** Start of Supplied information **

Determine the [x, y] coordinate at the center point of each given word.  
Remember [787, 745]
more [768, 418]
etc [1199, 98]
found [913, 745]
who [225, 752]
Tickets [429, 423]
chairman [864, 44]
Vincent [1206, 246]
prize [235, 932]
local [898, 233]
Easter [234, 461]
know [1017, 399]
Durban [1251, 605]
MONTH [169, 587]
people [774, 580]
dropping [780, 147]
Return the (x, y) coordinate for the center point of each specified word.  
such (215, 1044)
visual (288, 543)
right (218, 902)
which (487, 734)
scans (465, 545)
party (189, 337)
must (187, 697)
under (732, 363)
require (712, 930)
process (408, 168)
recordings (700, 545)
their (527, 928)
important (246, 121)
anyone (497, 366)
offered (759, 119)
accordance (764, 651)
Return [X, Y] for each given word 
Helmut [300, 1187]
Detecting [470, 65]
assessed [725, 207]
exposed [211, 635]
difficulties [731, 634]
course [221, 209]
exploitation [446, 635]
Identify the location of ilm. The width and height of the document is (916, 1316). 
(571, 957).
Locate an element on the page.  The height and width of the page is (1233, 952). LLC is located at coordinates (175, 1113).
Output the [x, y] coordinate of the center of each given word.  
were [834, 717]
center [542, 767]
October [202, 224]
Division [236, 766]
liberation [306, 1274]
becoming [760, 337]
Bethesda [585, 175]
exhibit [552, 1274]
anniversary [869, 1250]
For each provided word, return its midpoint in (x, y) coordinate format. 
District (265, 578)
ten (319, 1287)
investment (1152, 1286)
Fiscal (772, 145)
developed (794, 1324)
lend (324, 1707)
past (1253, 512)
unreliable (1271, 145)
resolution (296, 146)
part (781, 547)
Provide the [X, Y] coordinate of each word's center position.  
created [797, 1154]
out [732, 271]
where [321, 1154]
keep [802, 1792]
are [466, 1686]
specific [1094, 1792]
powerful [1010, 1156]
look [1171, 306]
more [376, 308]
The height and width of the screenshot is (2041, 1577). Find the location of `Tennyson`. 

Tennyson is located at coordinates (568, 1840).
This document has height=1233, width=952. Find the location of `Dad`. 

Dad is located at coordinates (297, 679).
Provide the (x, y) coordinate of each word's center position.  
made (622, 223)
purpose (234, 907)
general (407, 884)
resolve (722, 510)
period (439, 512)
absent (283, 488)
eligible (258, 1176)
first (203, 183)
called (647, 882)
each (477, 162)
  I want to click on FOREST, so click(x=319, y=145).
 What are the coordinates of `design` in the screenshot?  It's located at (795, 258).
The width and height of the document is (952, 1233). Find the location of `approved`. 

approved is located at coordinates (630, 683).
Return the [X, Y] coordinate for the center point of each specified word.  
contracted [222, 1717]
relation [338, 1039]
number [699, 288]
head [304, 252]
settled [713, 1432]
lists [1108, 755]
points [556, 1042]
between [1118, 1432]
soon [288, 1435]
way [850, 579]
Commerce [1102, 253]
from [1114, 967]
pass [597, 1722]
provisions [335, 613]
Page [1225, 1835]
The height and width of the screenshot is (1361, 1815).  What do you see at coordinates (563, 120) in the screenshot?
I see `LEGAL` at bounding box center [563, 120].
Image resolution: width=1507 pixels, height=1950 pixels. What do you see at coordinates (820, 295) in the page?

** End of Supplied information **

- [Exercise]: How many lines in the entries above contain the string "coordinates"? Reply with the number only.

- [Output below]: 7